The first computer in the world was sold 69 years ago on 12 July 1950. Price was equivalent to 46 years’s work pays
Since the first computers were enormously big and impractical, there were some more erroneous guesses about their prospects. For instance, in 1943, IBM president Thomas Watson stated: “I think that the global market has a demand for about five computers”.
He certainly had giant and extremely powerful computing machines in mind but even supercomputers are presently counted in hundreds in the world. So how has the global computer market changed from the moment the first computer was sold?
First computer: Plans Changed by World War II
Konrad Zuse started producing computer Z4 in 1942. His main goal was to create a machine intended for mass trade. Two years later, over twenty more people joined the production process, however, the lack of materials and the tragic situation in Germany, which was involved in war, reversed the direction of the events. Zuse had to urgently escape the daily bombarded Berlin and in March 1945 he and his pregnant wife and unfinished Z4 left for a small town in Bavaria. The man hid the computer in the barn. His greatest challenge now was to survive and maintain his family.
Regardless of difficulties, he managed to finish Z4, and, in 1949, a mathematician Eduard Stiefel from the Swiss Federal Technology Institute in Zurich ETH Zurich paid him a visit and evaluated the computer. After the mathematician formulated a differential equation, Zuse deftly programmed it and Z4 produced the solution. Mr Stiefel was impressed. He decided to order a computer for the research institute in which he worked. The transaction was formally concluded on 12 July 1950, and a computer was delivered to ETH Zurich in September of the same year.
It is estimated that it cost about DM 60,000 to restore the computer, and ETH Zurich paid for the purchase DM 100,000 (to compare, an average monthly wage of the time amounted to about DM 180). This transaction was extremely profitable for its developer. Afterwards, the man established a company Zuse KG, which produced and sold computers for over a decade. Unfortunately, the company got into financial trouble in 1961 and a few years later the company was sold.
Computers Increasingly Smaller, Lighter, but More Powerful
The first fully assembled computers suitable for home users were available a decade later. However, the real boom of computers started after 1991 when the World Wide Web (WWW) became accessible to everyone.
In 1996, 70.9 million personal computers were sold in the world.

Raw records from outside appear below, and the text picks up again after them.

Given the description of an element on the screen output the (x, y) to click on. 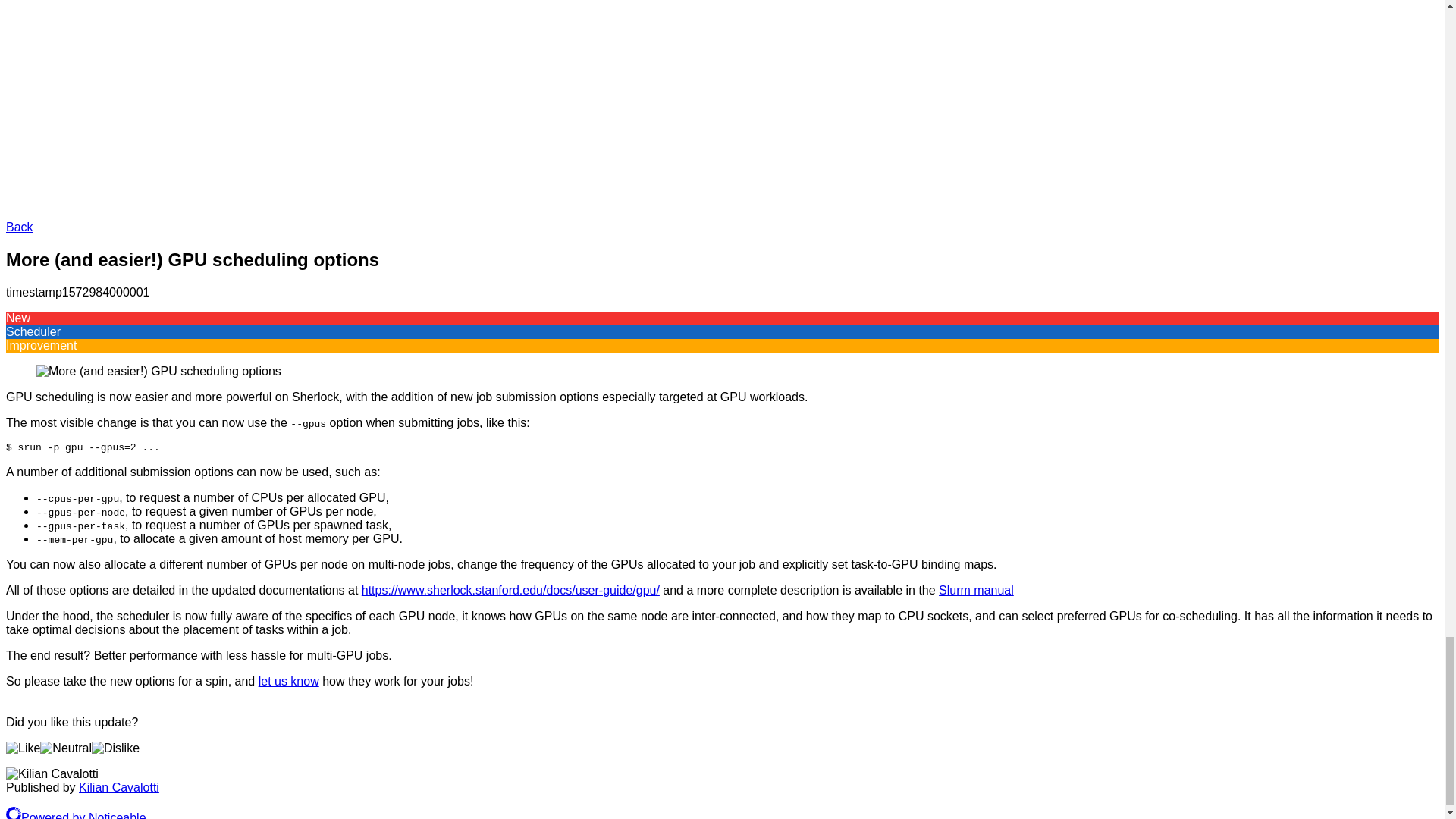
Back (19, 226)
Kilian Cavalotti (118, 787)
let us know (288, 680)
Slurm manual (976, 590)
Given the description of an element on the screen output the (x, y) to click on. 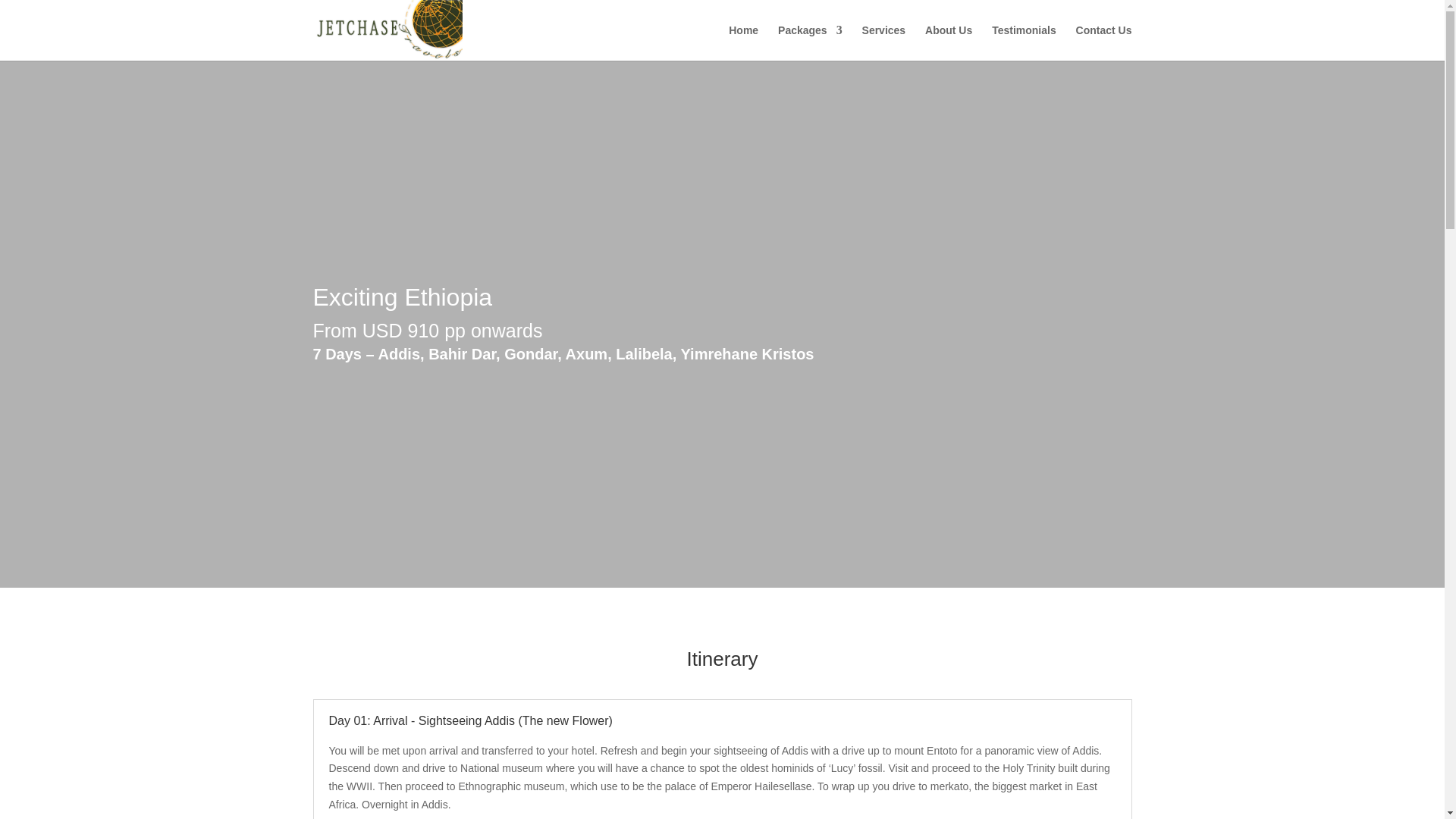
Contact Us (1103, 42)
Packages (810, 42)
Services (883, 42)
About Us (948, 42)
Testimonials (1024, 42)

In 2000, this number amounted to 134.7 million; five more years later – to 218.5 million. But the year 2011 was the record year for computer manufacturers – 365.4 computers were sold worldwide. Ever since, the sales of computers decrease annually; but the dropping trend has slowed down in recent years, in fact. For instance, in 2018, according to the data of Gartner, 259.4 million computers were sold which is 1.3% less than the previous year.